### Data shown
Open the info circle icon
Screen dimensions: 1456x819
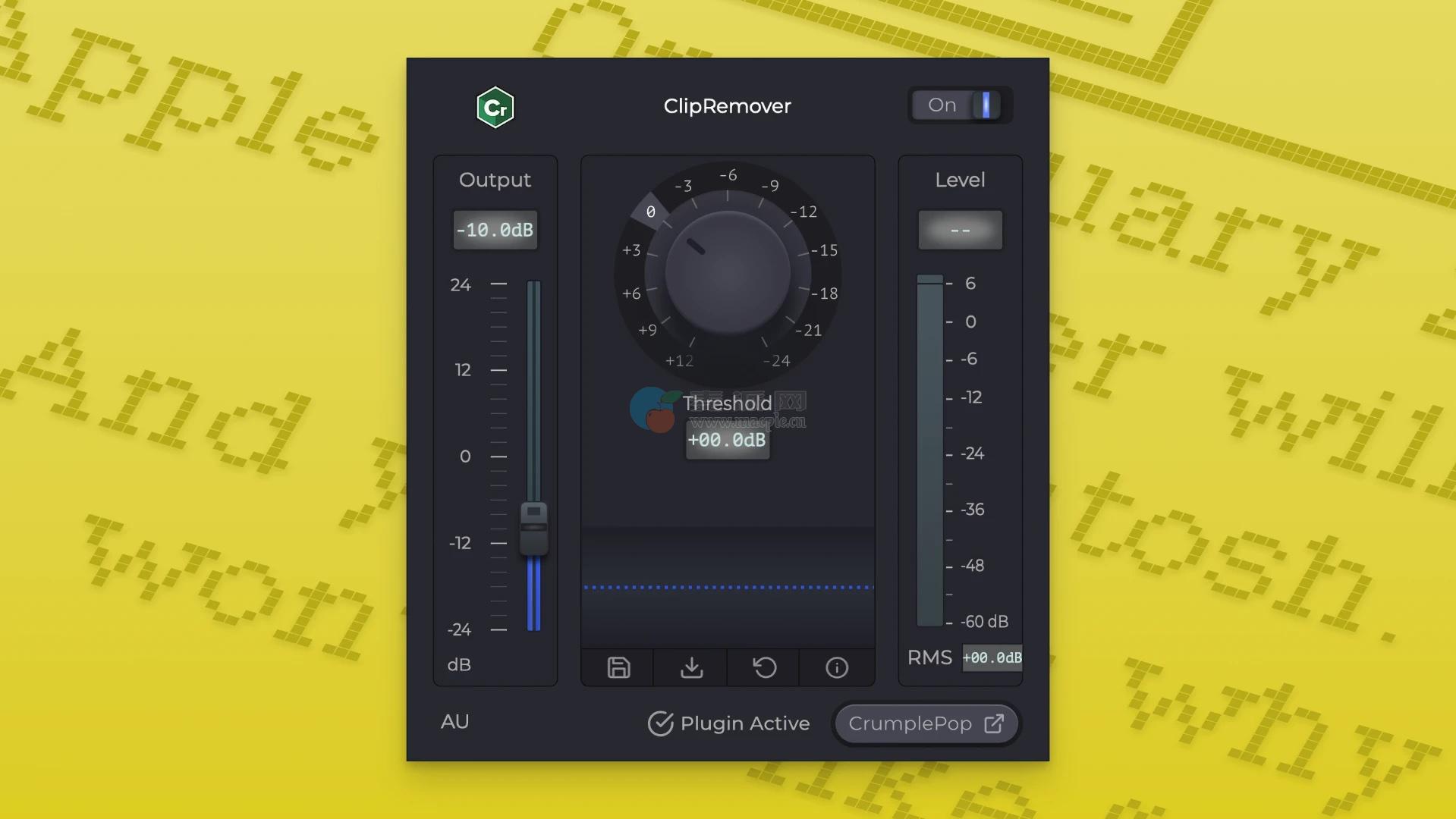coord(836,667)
---
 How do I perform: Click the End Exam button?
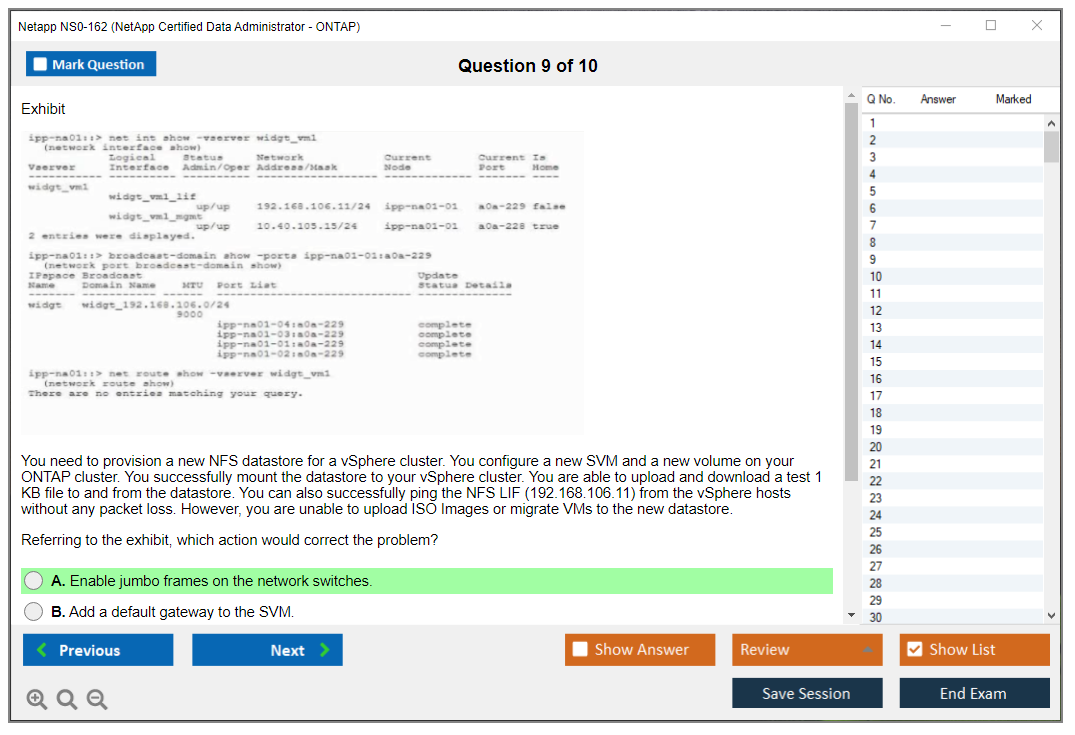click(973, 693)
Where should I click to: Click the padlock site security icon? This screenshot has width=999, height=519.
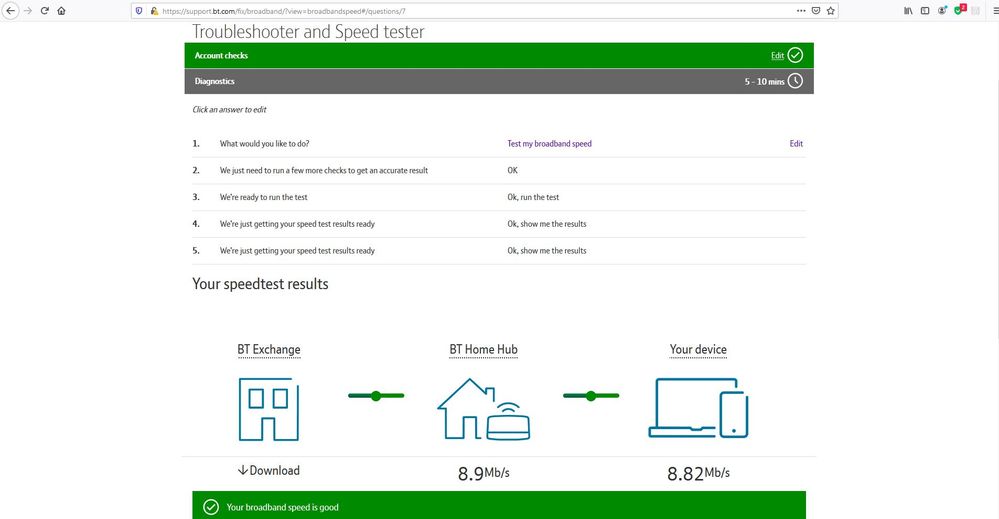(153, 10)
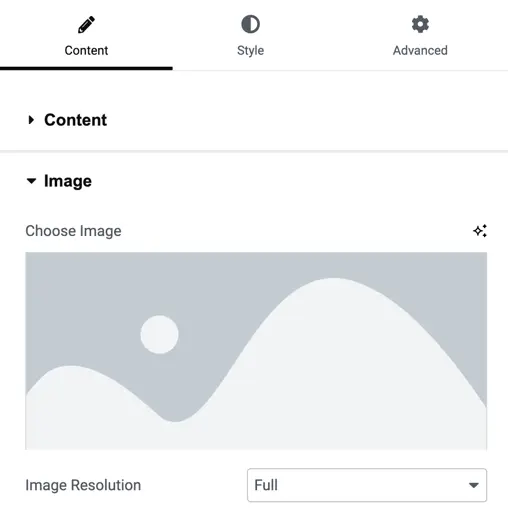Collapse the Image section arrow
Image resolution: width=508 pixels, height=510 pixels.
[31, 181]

### Aim
From the rows above, pull out every line that contains the string "width". Case counts.

### Reply to the exercise
Where should I click to: Click the padlock site security icon? This screenshot has width=999, height=519.
Image resolution: width=508 pixels, height=510 pixels.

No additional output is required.